What the task asks –
In the blog post about dogs sharing a house during the in-laws' visit, transcribe the passage from "Wednesday, December 26, 2012" up to and including "4 full days.".

Supplied text –
____

Wednesday, December 26, 2012

We Survived!

For some people, surviving a visit from your in-laws is all about putting up with their personalities and sharing space with them in your home.  As I thought about my in-laws upcoming visit I was stressed.  It wasn't about what they would think of our home, them staying in our guest bedroom or any human personality conflicts.  It was all about mixing their 2 puppies and our 4 adult dogs into one house for 4 full days.
Incoming! ~ Lexie & Annie (Left) with Franky & Curly (Right)

Years ago, when we were fostering Rat Terriers, I didn't really think too much about how our dogs would feel about the new addition(s).  We fostered over 20 dogs over a 2-yr period.  They ranged in size, age, personality, behavior/training challenges and health.  At one time we even fostered an entire family (mom + 6 puppies)!  Some of the fosters stayed a month or two and on a rare occasion 6 months before being adopted.  It was like operating a Rat Terrier Bed and Breakfast during that time.  

Sadly, we had to make a tough decision to stop fostering.  The unexpected toll it took on our own dogs was causing behavior issues including dog-to-dog relationship issues.  I'm still amazed that with the amount of stress we put on them there weren't more fights on a regular basis.  The last 2-yrs of not fostering have been spent rebuilding confidence, relationships and trust.  Thankfully, I can say we've all come a long way!

The fact is bringing together dogs needs careful consideration.  The dog's stress level needs to be taken into consideration at all times.  The stress isn't good for their health and it can lead to ugly fights that can be challenging for us humans to recover from, too.

____

Provided material –
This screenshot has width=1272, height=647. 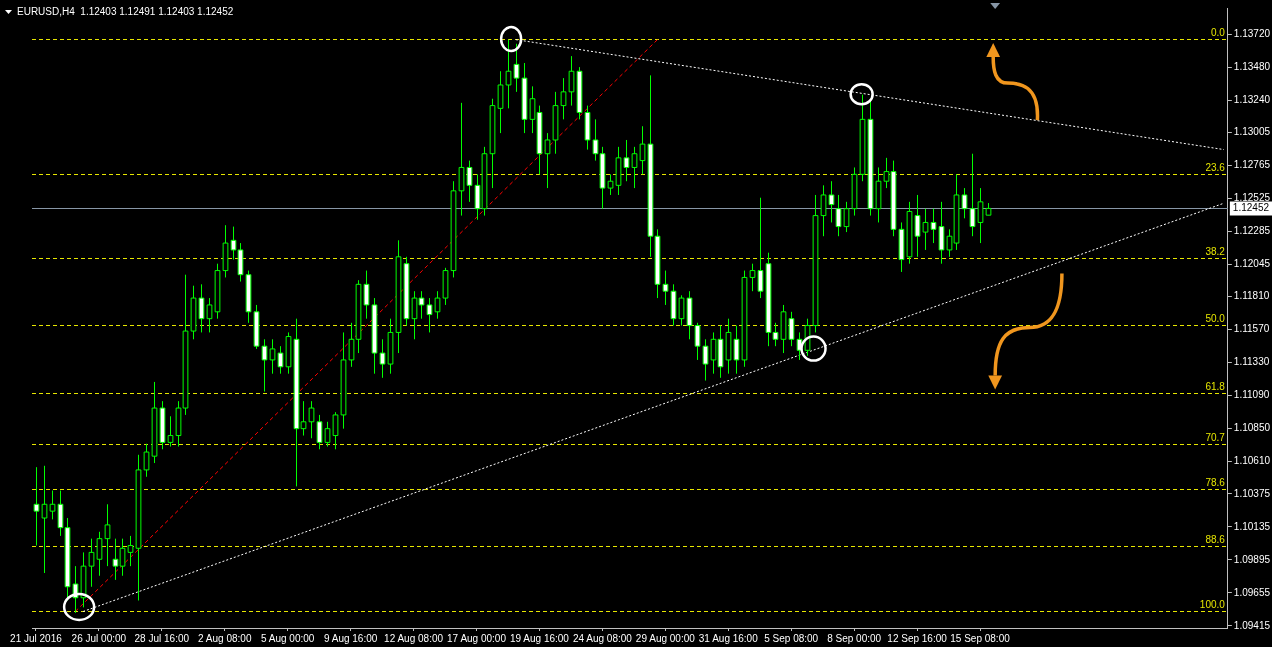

____

Solution –
Wednesday, December 26, 2012

We Survived!

For some people, surviving a visit from your in-laws is all about putting up with their personalities and sharing space with them in your home.  As I thought about my in-laws upcoming visit I was stressed.  It wasn't about what they would think of our home, them staying in our guest bedroom or any human personality conflicts.  It was all about mixing their 2 puppies and our 4 adult dogs into one house for 4 full days.